Accuracy is the trick, the question, the great unknown. Away from the dome, Santos connected on just 6 of 11 field goals last fall. He was 9 for 9 in 2012, 5 for 8 in 2011 and 5 for 7 in 2010. Career road/neutral conversion rate: 25 for 35, or 71.4 percent.
Point of comparison: Succop’s rate at South Carolina from 2005-08 was 21 for 35, or 60 percent.

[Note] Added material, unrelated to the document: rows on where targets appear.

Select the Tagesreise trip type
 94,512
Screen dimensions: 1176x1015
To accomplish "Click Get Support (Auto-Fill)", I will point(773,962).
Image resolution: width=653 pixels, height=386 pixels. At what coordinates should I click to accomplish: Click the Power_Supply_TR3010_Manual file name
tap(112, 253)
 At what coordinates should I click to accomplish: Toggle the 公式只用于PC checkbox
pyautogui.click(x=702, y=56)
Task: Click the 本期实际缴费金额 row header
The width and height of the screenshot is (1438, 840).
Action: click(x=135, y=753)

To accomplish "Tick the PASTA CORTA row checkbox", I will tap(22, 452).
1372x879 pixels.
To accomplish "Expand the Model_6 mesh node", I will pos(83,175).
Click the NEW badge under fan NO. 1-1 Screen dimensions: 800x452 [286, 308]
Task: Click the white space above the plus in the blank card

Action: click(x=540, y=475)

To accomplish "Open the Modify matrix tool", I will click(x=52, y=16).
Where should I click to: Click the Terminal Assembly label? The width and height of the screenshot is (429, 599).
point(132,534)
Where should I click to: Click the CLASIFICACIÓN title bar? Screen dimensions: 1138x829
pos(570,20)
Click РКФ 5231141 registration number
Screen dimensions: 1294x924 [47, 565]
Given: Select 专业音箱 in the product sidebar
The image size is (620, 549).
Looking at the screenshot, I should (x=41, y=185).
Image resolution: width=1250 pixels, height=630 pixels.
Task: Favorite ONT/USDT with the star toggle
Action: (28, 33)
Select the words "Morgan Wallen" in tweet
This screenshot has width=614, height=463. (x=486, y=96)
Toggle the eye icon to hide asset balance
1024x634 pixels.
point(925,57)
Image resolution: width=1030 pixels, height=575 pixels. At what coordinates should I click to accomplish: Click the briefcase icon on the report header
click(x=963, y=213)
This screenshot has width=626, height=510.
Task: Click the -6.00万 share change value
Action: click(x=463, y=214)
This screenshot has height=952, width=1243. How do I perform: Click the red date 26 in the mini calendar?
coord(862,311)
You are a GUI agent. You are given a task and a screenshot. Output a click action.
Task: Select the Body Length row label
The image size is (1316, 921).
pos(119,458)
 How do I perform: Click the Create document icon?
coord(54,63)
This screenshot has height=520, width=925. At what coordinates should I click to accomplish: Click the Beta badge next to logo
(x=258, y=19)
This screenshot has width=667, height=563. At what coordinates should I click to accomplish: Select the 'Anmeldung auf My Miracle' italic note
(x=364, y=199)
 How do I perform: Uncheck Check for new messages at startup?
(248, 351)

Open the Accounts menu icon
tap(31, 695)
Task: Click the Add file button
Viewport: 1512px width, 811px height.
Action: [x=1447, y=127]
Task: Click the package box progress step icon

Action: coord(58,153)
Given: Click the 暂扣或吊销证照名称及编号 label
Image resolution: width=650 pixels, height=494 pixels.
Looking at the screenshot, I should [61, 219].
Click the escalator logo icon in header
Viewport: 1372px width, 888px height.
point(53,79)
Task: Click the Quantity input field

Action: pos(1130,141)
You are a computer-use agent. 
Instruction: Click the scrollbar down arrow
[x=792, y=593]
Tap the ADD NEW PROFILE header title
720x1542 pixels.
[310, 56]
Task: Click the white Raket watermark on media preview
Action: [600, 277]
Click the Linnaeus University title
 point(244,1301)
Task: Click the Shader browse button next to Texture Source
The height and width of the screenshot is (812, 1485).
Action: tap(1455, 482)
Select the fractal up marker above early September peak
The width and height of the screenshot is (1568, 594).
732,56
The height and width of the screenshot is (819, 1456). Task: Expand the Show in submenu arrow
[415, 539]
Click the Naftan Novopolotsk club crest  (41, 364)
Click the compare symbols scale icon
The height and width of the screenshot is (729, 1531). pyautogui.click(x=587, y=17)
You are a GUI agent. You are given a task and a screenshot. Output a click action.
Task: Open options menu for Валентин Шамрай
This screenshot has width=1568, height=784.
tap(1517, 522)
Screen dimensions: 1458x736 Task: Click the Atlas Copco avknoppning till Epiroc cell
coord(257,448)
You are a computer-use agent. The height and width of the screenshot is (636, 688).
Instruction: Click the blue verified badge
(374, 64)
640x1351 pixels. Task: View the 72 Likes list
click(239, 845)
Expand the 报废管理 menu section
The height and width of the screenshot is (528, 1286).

"The biggest thing for me is to impress this coaching staff," Santos said. "If I can’t get a job here, I trust that they’ll put in a word to another team for me. I know that coach Toub is very well respected in the NFL, so I’m thankful to be kicking in front of this staff. And I know whatever happens, they’ll be willing to help me out."
Whatever happens, the last three months should wind up turning into something good for Santos, somewhere. Even it’s only a friendly push, chances are it’ll lead to something good for Succop, too. And either way, something even better for the Chiefs. Something loud.